Problem description:
Return the rows below unchanged, reproducing every line precisely as it stands.
#### Records shown
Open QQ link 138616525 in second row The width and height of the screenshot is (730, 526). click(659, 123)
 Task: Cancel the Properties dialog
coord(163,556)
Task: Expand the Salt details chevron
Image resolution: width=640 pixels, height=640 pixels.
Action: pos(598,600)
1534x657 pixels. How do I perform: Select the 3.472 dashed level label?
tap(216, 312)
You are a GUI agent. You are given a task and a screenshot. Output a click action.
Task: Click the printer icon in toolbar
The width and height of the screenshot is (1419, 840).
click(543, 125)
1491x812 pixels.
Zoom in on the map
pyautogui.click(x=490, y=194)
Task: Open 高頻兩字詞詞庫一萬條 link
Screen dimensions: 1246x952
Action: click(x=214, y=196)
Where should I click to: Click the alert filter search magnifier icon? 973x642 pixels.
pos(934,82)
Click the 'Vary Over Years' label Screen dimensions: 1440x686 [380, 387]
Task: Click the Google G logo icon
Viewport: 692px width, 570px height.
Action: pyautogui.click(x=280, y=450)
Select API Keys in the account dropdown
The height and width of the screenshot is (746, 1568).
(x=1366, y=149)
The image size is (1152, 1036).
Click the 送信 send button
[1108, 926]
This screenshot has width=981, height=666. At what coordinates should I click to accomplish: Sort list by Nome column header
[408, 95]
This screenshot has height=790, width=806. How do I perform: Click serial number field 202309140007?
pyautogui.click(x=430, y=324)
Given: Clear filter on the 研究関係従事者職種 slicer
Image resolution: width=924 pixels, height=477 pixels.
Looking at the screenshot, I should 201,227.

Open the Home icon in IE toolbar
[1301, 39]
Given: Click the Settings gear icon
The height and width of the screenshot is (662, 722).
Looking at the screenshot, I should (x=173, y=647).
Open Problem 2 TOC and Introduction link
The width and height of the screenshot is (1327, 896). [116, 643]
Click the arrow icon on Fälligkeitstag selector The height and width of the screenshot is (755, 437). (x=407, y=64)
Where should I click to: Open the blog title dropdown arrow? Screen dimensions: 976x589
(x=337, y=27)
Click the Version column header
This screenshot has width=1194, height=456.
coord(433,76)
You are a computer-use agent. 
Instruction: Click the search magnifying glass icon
########
Result:
Open QQ link 138616525 in second row The width and height of the screenshot is (730, 526). click(659, 123)
 Task: Cancel the Properties dialog
coord(163,556)
Task: Expand the Salt details chevron
Image resolution: width=640 pixels, height=640 pixels.
Action: pos(598,600)
1534x657 pixels. How do I perform: Select the 3.472 dashed level label?
tap(216, 312)
You are a GUI agent. You are given a task and a screenshot. Output a click action.
Task: Click the printer icon in toolbar
The width and height of the screenshot is (1419, 840).
click(543, 125)
1491x812 pixels.
Zoom in on the map
pyautogui.click(x=490, y=194)
Task: Open 高頻兩字詞詞庫一萬條 link
Screen dimensions: 1246x952
Action: click(x=214, y=196)
Where should I click to: Click the alert filter search magnifier icon? 973x642 pixels.
pos(934,82)
Click the 'Vary Over Years' label Screen dimensions: 1440x686 [380, 387]
Task: Click the Google G logo icon
Viewport: 692px width, 570px height.
Action: pyautogui.click(x=280, y=450)
Select API Keys in the account dropdown
The height and width of the screenshot is (746, 1568).
(x=1366, y=149)
The image size is (1152, 1036).
Click the 送信 send button
[1108, 926]
This screenshot has width=981, height=666. At what coordinates should I click to accomplish: Sort list by Nome column header
[408, 95]
This screenshot has height=790, width=806. How do I perform: Click serial number field 202309140007?
pyautogui.click(x=430, y=324)
Given: Clear filter on the 研究関係従事者職種 slicer
Image resolution: width=924 pixels, height=477 pixels.
Looking at the screenshot, I should 201,227.

Open the Home icon in IE toolbar
[1301, 39]
Given: Click the Settings gear icon
The height and width of the screenshot is (662, 722).
Looking at the screenshot, I should (x=173, y=647).
Open Problem 2 TOC and Introduction link
The width and height of the screenshot is (1327, 896). [116, 643]
Click the arrow icon on Fälligkeitstag selector The height and width of the screenshot is (755, 437). (x=407, y=64)
Where should I click to: Open the blog title dropdown arrow? Screen dimensions: 976x589
(x=337, y=27)
Click the Version column header
This screenshot has width=1194, height=456.
coord(433,76)
You are a computer-use agent. 
Instruction: Click the search magnifying glass icon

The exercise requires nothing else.